Health | By Correspondent January 13, 2026

 

WILLEMSTAD – The Social and Economic Council (SER) has raised serious concerns about the way healthcare tariffs are currently being set on Curaçao, while also pointing to delays in the legislative process surrounding the Curaçao Health Authority (CZA). These issues are outlined in a recently published advisory opinion on a draft national decree regulating laboratory diagnostics.

In its advice, the SER notes that it had been announced that legislation establishing the CZA would be submitted to the Curaçao Parliament by December 2025. That has not yet happened. Despite the absence of a formal legal basis, the Curaçao Health Authority in formation (CZA i.o.) has already begun operating in practice.

According to the SER, the draft decree on laboratory diagnostics is problematic because it does not have a temporary character. This runs counter to earlier agreements with laboratories, which had accepted interim pricing arrangements on the condition that they would remain temporary until the CZA i.o. completed its own cost analyses and a formal legal framework was in place.

Although not yet formally anchored in law, the CZA i.o. has already been commissioned by the Ministry of Health, Environment and Nature (GMN) to carry out cost studies aimed at determining healthcare tariffs. The SER reports that four such studies have been completed so far, focusing on cost structures, efficiency, and tariff models within different healthcare services. For 2026, an additional cost study is planned for nursing homes, elderly care facilities, and home care providers, a sector that includes nine active organizations.

The advisory council notes that the CZA i.o. is working closely with the Dutch Healthcare Authority (NZa), aligning methodologies where possible and incorporating international standards, including guidelines on geographic accessibility of healthcare services. The outcomes of the cost studies are intended to be translated into formal advice to the GMN minister.

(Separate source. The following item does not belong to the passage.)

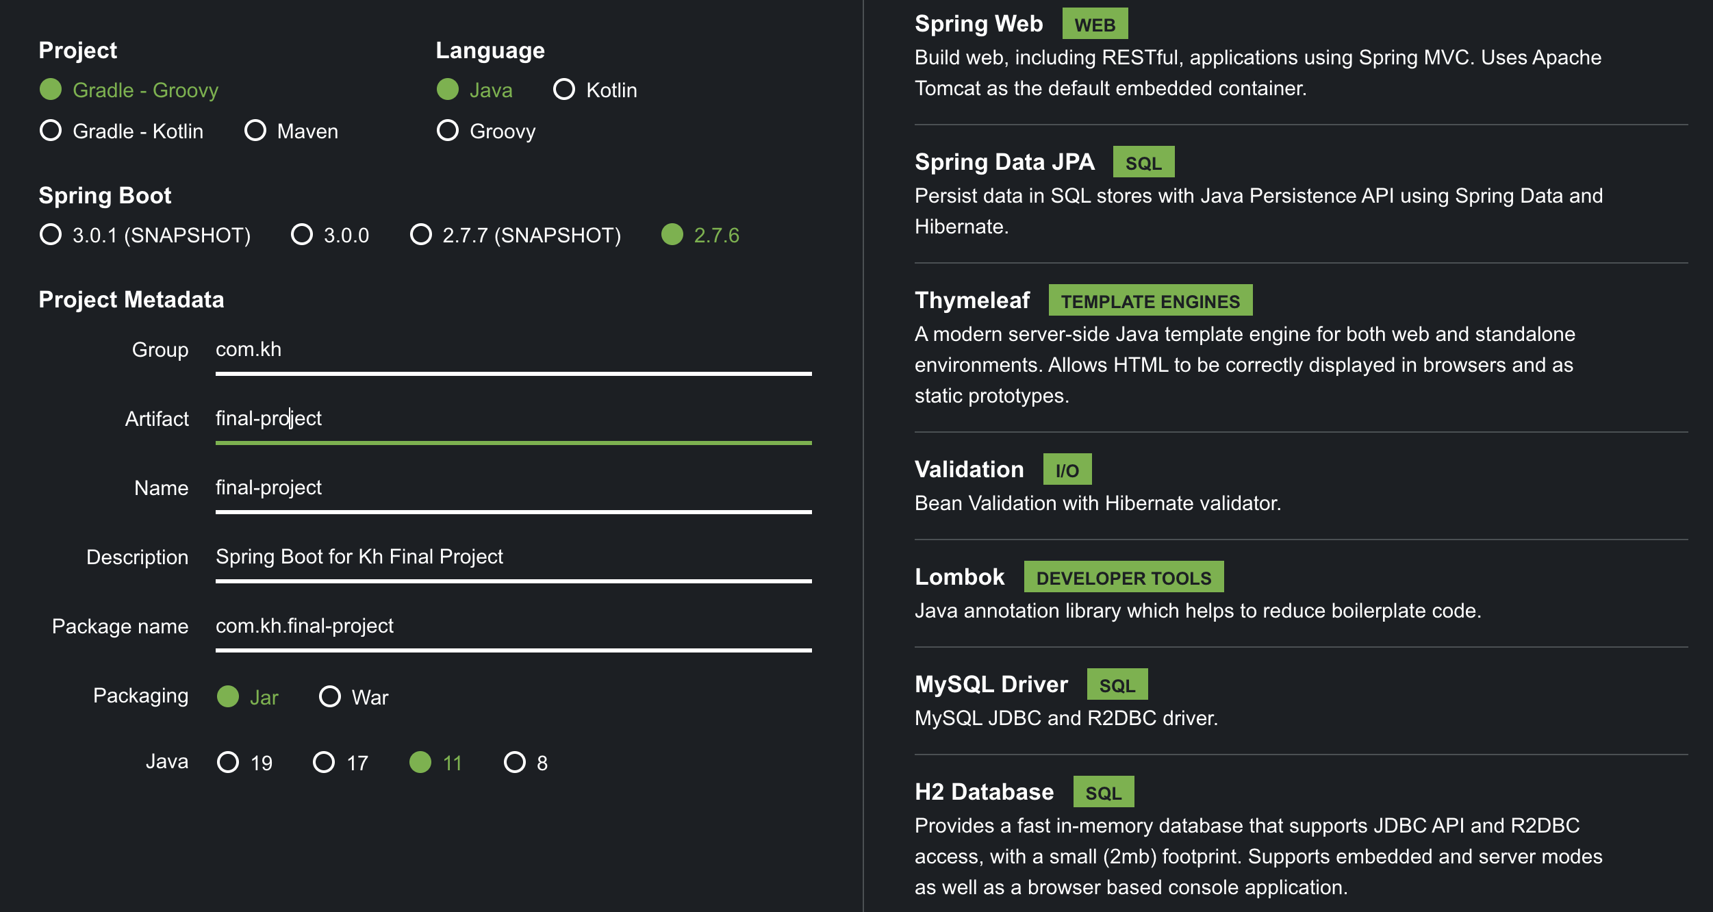1713x912 pixels.
Task: Click the SQL badge next to MySQL Driver
Action: (1117, 683)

In line with NZa practice, the CZA i.o. aims to review tariffs periodically, typically every 24 months, with indexation proposals included as a standard element.

The SER stresses that regular indexation of healthcare tariffs is essential to ensure cost-covering prices over time, even though such indexation has historically been uncommon on Curaçao. To safeguard the reliability of cost studies, agreements have been made with the Social Insurance Bank (SVB) requiring that at least two-thirds of providers within a sector submit financial data before tariffs can be established.

This requirement, the SER notes, has not been met in the case of laboratory diagnostics. Only two laboratories provided cost data, which the council considers insufficient to produce representative and transparent tariffs. In addition, the SER criticizes the lack of a clear economic justification for the proposed pricing, arguing that tariff calculations should be supported by up-to-date, verifiable, and broadly understandable economic data.

The SER concludes that without full participation by providers and a solid legal framework for the CZA, the current approach to healthcare tariff setting risks undermining transparency, trust, and long-term sustainability within Curaçao’s healthcare system.